Indonesia terkadang menanggapi serbuan China dengan mengerahkan pesawat patroli, jet tempur, dan kapal Angkatan Laut ke Laut China Selatan. Tapi ada masalah. Pangkalan Indonesia di wilayah ini sedikit, kecil dan kurang berkembang.

Ada bandara di Ranai, ibu kota Natuna. Fasilitas itu dengan landasan pacu 8.400 kaki secara teori dapat mengakomodasi jet tempur F-16 dan Su-30 milik Angkatan Udara Indonesia, yang di masa lalu telah dikerahkan di sekitar pinggiran Laut China Selatan.

Ada lapangan terbang yang lebih kecil di Matak, sebelah barat Ranai, yang panjangnya 3.900 kaki—mungkin terlalu kecil untuk jet cepat. Ada pangkalan Angkatan Laut di Tanjung Pinang, 300 mil barat daya Ranai, yang dapat mendukung kapal Angkatan Laut hingga 100 kaki panjangnya.

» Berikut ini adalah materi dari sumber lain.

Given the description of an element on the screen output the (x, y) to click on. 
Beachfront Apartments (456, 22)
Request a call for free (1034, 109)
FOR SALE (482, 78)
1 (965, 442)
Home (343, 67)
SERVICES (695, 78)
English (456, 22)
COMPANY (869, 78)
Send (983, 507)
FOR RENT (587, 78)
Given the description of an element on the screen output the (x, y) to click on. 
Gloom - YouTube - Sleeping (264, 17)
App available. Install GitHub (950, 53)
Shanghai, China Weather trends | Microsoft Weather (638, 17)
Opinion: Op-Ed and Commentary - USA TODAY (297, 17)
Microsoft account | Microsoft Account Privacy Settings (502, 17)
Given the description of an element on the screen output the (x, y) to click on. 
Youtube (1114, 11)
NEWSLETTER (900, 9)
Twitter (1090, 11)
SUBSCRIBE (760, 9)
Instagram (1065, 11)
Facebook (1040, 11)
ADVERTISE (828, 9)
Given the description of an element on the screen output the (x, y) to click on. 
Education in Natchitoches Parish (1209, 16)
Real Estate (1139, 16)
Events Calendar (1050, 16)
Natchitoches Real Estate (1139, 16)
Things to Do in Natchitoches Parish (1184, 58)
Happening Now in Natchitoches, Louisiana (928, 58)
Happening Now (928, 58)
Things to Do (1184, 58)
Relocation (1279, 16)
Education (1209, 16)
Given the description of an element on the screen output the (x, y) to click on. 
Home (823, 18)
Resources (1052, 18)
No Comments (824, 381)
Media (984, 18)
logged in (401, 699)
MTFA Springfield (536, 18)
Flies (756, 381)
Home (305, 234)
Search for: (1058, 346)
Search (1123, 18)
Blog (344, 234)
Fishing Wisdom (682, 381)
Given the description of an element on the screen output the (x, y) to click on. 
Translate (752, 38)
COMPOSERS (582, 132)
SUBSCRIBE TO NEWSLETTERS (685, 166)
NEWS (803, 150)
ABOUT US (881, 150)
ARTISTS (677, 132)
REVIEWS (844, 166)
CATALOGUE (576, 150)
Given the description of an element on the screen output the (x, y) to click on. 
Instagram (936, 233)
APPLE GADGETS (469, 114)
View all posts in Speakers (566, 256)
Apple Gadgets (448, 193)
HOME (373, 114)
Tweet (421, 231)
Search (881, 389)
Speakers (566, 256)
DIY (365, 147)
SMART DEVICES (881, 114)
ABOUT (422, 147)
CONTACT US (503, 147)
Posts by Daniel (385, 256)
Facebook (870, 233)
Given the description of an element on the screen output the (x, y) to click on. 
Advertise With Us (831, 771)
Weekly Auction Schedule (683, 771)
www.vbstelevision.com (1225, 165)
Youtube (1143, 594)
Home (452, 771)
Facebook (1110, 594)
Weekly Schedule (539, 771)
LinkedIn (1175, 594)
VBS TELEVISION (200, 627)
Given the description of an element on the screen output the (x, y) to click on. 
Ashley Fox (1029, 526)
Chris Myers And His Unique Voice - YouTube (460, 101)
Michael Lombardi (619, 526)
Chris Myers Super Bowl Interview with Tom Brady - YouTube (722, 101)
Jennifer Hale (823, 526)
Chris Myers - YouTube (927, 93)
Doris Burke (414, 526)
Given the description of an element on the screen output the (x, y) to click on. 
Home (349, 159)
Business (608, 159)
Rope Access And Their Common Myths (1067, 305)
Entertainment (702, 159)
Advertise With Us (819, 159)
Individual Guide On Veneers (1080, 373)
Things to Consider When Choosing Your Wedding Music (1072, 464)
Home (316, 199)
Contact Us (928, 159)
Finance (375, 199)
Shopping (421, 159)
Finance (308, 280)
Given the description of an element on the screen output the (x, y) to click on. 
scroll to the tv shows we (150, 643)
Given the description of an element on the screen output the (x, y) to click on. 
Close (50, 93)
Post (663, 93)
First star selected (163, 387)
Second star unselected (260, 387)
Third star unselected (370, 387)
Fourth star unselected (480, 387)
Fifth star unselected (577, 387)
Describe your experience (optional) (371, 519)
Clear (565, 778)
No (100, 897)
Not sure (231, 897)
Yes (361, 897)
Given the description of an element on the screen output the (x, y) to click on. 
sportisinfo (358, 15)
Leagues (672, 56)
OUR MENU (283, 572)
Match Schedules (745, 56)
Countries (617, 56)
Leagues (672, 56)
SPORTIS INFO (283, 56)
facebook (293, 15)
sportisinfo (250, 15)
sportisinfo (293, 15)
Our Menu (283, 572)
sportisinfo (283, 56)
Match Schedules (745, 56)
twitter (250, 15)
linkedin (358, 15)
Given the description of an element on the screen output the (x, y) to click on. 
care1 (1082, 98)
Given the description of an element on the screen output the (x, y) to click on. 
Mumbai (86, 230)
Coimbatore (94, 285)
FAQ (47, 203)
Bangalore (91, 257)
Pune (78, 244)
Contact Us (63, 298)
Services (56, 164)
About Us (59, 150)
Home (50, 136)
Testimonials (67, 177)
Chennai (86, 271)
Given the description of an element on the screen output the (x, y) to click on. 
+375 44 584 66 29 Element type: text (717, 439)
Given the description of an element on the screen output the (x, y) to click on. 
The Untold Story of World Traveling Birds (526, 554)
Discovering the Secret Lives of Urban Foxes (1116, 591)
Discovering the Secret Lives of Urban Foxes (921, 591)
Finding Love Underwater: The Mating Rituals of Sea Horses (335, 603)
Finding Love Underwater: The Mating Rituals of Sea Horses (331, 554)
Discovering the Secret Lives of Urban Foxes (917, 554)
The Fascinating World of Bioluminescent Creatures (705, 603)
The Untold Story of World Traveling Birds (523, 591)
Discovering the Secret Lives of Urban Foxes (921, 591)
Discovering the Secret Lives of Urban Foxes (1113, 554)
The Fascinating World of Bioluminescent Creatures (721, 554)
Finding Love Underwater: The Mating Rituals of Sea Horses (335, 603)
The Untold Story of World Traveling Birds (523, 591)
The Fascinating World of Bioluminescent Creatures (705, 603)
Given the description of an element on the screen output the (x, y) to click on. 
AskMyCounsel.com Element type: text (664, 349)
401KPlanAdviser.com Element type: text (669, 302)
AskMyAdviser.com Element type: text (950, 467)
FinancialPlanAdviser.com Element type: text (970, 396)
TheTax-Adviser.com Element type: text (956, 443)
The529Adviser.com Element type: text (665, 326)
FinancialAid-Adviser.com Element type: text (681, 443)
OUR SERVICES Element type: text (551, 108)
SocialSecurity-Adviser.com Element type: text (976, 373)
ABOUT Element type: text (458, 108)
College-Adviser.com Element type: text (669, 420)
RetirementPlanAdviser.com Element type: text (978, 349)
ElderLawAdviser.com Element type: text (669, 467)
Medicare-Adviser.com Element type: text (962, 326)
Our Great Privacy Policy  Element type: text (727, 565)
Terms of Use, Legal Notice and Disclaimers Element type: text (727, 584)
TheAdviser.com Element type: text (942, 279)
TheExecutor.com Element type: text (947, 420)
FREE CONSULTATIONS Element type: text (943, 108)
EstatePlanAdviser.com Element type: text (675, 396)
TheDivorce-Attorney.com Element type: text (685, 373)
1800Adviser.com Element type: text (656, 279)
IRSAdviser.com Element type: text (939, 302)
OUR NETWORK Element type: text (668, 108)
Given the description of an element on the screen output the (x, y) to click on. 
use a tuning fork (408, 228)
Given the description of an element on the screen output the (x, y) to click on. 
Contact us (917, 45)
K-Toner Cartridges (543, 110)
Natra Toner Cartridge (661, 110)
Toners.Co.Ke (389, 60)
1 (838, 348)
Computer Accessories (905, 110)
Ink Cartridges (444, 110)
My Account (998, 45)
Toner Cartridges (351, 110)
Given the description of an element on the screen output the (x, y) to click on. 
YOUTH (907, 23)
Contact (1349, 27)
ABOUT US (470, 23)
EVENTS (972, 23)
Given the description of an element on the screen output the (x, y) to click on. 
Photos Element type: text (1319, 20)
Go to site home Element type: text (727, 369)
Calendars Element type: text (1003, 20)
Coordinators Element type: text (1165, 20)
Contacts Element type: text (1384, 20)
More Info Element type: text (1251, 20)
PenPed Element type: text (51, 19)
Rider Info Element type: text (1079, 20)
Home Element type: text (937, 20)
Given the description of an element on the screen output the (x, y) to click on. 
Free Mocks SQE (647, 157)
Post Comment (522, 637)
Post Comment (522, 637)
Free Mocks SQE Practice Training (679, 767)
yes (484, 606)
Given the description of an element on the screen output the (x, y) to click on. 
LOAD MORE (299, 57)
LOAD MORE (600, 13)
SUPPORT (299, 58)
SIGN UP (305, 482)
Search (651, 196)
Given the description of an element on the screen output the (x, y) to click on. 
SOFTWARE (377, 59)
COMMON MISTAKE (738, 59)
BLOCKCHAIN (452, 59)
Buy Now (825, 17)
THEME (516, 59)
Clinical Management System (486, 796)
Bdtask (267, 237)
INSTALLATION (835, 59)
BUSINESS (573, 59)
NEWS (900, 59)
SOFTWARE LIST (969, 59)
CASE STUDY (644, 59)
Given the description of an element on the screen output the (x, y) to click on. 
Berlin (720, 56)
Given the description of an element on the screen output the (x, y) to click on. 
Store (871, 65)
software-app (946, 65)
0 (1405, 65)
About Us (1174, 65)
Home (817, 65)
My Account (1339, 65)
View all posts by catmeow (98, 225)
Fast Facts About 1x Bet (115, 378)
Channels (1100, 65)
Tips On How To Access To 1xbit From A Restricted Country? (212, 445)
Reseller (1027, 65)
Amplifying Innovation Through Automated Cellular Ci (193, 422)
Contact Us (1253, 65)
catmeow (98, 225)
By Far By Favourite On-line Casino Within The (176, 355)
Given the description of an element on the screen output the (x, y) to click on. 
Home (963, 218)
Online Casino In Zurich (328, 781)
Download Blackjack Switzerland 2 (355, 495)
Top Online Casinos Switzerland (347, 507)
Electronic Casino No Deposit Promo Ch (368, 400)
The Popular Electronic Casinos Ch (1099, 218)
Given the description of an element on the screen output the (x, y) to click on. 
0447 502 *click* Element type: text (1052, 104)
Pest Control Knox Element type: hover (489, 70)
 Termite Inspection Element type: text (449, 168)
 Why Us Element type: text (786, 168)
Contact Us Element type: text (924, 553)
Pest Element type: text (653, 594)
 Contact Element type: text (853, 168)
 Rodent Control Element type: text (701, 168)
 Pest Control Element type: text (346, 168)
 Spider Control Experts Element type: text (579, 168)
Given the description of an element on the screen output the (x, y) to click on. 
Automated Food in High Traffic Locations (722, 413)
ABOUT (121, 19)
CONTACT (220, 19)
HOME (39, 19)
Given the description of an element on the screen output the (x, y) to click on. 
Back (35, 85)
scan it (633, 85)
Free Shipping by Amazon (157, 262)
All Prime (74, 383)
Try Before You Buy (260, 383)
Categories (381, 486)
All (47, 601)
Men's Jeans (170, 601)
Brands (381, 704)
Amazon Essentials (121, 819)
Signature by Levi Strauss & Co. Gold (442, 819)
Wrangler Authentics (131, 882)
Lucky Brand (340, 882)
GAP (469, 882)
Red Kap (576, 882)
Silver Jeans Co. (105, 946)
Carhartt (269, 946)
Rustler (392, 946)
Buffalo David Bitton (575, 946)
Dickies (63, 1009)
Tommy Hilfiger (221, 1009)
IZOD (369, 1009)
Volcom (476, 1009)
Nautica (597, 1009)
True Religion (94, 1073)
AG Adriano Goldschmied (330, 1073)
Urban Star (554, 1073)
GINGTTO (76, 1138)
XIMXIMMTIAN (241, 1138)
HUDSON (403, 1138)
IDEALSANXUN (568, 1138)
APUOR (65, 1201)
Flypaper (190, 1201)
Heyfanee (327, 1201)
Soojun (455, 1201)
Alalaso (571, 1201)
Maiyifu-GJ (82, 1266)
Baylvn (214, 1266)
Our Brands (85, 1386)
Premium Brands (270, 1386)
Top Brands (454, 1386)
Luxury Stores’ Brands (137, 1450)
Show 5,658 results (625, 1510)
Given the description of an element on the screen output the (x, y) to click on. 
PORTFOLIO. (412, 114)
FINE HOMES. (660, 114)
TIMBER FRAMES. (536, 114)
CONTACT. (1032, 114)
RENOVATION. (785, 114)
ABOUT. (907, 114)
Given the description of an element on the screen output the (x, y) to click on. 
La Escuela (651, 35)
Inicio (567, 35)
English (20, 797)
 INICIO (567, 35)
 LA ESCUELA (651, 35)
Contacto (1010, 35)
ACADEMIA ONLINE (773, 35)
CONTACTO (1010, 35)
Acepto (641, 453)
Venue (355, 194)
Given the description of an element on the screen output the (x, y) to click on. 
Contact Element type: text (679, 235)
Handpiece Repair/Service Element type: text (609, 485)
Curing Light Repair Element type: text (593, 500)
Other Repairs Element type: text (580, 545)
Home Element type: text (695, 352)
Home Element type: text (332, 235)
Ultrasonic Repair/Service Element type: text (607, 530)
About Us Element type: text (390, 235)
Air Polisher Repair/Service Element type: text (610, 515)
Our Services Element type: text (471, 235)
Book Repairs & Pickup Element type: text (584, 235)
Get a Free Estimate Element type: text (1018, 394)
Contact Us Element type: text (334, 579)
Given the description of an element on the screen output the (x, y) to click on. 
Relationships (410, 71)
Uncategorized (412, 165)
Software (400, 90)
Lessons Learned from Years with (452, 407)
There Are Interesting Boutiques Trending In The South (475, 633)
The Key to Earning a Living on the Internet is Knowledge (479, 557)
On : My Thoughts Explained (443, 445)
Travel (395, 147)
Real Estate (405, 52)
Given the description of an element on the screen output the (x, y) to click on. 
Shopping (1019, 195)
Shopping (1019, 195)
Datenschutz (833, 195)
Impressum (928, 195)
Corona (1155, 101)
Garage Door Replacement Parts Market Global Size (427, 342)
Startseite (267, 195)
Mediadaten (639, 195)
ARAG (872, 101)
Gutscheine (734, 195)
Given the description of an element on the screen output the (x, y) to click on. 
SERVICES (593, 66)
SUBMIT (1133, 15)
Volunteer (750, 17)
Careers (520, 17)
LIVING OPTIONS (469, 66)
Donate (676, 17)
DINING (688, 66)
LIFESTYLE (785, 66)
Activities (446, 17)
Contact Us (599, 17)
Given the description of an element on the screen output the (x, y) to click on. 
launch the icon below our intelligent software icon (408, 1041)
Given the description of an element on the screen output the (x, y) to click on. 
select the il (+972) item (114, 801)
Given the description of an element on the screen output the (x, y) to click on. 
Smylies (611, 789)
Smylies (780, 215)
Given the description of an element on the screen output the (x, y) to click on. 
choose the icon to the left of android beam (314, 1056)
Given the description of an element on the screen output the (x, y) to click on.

Itu cukup banyak untuk infrastruktur militer utama. Sebagian besar pelabuhan laut dan pangkalan udara terbesar di Indonesia berjarak ratusan mil dari Natuna. Itu berarti setiap kekuatan signifikan yang dikerahkan ke kepulauan harus berfungsi sebagai basisnya sendiri sambil mempertahankan jalur komunikasi jarak jauh.